**Objective**: Scale the entries that begin at the line containing "This screenshot has height=595, width=1024." and end after the line containing "[x=27, y=50]", and reproduce every line in that span, requests included. Multiply each click coordinate in the answers by 1.65 and round it to a whole number, rounding halves up, while leaving all numbers in the requests unchanged.

**Data**:
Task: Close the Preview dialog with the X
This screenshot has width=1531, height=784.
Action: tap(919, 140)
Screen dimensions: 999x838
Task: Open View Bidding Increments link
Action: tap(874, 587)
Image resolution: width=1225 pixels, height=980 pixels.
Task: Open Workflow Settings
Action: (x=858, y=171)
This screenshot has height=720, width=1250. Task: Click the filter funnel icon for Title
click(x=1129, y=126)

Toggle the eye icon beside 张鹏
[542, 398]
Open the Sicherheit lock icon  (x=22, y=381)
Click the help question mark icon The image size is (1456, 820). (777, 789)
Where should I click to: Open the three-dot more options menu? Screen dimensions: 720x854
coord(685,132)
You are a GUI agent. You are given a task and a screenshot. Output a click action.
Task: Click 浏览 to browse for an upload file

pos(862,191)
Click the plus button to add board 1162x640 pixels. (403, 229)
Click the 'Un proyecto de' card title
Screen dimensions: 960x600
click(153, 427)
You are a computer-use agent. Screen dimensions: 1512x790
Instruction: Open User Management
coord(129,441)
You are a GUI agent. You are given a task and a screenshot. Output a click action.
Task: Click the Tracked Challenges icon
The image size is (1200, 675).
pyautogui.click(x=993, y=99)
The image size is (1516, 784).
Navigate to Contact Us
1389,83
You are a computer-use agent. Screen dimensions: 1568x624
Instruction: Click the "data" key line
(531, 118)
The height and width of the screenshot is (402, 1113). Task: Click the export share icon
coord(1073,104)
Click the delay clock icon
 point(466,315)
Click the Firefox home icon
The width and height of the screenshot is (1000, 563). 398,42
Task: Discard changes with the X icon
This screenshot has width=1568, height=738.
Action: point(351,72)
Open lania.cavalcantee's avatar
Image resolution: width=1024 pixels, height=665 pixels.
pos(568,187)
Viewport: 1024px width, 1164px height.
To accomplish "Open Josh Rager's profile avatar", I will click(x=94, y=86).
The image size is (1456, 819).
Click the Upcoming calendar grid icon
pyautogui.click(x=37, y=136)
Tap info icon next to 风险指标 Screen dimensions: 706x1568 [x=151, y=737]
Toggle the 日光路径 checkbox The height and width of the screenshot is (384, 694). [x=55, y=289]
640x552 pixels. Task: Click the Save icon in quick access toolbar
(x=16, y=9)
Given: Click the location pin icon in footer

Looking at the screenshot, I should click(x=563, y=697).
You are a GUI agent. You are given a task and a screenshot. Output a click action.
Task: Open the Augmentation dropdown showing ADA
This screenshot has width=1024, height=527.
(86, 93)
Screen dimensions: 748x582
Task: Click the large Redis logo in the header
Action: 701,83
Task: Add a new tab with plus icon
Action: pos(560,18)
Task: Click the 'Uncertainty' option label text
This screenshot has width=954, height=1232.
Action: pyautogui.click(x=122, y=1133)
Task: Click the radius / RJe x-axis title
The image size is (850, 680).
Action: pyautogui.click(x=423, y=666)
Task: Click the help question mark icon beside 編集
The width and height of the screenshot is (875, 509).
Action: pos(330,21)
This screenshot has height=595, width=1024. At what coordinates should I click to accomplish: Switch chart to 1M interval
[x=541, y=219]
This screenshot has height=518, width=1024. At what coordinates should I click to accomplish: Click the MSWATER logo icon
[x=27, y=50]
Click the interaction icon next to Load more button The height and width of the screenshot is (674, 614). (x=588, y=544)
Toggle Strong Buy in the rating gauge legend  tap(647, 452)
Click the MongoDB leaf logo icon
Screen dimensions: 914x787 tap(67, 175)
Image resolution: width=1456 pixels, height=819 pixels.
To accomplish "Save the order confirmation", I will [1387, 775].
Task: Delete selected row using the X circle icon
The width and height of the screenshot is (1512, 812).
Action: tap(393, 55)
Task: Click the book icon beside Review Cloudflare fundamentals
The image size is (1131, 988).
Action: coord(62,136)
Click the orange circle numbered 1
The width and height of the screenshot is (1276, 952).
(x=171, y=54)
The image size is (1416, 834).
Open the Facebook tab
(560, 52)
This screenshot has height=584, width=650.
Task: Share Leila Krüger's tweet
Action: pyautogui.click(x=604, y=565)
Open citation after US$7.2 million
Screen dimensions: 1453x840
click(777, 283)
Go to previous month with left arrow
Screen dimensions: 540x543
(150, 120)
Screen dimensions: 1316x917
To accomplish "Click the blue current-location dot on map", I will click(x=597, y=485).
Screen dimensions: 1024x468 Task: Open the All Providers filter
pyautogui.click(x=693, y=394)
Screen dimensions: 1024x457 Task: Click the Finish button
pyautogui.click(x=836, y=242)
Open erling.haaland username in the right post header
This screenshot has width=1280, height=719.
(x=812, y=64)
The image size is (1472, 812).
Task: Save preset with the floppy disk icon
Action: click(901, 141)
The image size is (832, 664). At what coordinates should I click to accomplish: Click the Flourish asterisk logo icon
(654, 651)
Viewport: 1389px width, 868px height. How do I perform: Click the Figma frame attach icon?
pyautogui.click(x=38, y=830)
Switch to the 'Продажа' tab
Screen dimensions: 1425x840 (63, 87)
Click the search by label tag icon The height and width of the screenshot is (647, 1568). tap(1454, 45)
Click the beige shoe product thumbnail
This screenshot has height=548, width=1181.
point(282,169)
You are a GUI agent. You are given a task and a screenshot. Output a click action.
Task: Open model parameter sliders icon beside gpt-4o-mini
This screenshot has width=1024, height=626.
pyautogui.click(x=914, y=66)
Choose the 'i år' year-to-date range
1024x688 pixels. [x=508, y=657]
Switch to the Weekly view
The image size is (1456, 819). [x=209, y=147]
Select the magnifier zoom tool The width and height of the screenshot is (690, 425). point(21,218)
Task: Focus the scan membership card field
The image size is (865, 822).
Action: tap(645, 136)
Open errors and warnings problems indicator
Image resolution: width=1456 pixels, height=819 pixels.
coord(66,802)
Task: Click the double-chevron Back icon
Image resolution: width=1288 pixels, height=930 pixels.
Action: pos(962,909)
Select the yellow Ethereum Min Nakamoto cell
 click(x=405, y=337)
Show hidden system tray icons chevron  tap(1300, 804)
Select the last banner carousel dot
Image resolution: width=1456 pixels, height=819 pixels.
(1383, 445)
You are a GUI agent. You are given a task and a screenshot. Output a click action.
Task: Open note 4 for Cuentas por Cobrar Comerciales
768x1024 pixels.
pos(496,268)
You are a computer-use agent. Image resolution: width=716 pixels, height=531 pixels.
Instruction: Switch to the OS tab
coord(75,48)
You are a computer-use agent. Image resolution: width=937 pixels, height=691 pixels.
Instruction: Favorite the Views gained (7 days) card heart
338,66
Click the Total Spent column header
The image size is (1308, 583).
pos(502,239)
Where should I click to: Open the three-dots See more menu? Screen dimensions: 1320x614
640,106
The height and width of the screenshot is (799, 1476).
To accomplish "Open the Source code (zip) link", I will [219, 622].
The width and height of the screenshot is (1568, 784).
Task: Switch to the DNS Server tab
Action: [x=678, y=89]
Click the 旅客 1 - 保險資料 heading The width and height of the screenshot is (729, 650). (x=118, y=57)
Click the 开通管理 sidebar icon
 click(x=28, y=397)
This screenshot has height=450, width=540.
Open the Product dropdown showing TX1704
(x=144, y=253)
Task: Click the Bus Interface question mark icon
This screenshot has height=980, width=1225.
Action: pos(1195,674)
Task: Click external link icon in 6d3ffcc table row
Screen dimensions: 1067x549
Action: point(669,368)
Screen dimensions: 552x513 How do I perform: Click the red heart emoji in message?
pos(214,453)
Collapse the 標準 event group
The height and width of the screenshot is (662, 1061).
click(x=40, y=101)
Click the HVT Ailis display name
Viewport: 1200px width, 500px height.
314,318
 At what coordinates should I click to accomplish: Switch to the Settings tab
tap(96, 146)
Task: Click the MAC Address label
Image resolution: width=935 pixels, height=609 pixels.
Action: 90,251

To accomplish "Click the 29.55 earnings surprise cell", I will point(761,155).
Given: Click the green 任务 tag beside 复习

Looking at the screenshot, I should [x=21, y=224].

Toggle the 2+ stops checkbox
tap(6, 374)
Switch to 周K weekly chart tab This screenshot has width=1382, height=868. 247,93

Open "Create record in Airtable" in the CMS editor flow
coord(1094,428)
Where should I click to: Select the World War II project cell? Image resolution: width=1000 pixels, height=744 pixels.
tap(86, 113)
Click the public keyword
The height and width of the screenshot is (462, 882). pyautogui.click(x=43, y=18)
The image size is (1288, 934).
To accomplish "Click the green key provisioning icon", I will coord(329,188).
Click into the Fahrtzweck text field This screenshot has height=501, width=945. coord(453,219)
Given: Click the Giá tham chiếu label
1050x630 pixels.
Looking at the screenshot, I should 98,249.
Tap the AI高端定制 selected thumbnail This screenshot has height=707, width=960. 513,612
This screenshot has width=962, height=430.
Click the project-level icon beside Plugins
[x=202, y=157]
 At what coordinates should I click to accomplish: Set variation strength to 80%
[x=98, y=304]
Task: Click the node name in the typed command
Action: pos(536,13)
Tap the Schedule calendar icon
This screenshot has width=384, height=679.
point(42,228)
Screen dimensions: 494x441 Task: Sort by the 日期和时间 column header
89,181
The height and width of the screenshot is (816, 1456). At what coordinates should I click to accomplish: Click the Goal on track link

**Correct result**:
This screenshot has height=595, width=1024. At what coordinates should I click to accomplish: Switch chart to 1M interval
[x=893, y=361]
This screenshot has height=518, width=1024. At what coordinates should I click to accomplish: Click the MSWATER logo icon
[x=45, y=83]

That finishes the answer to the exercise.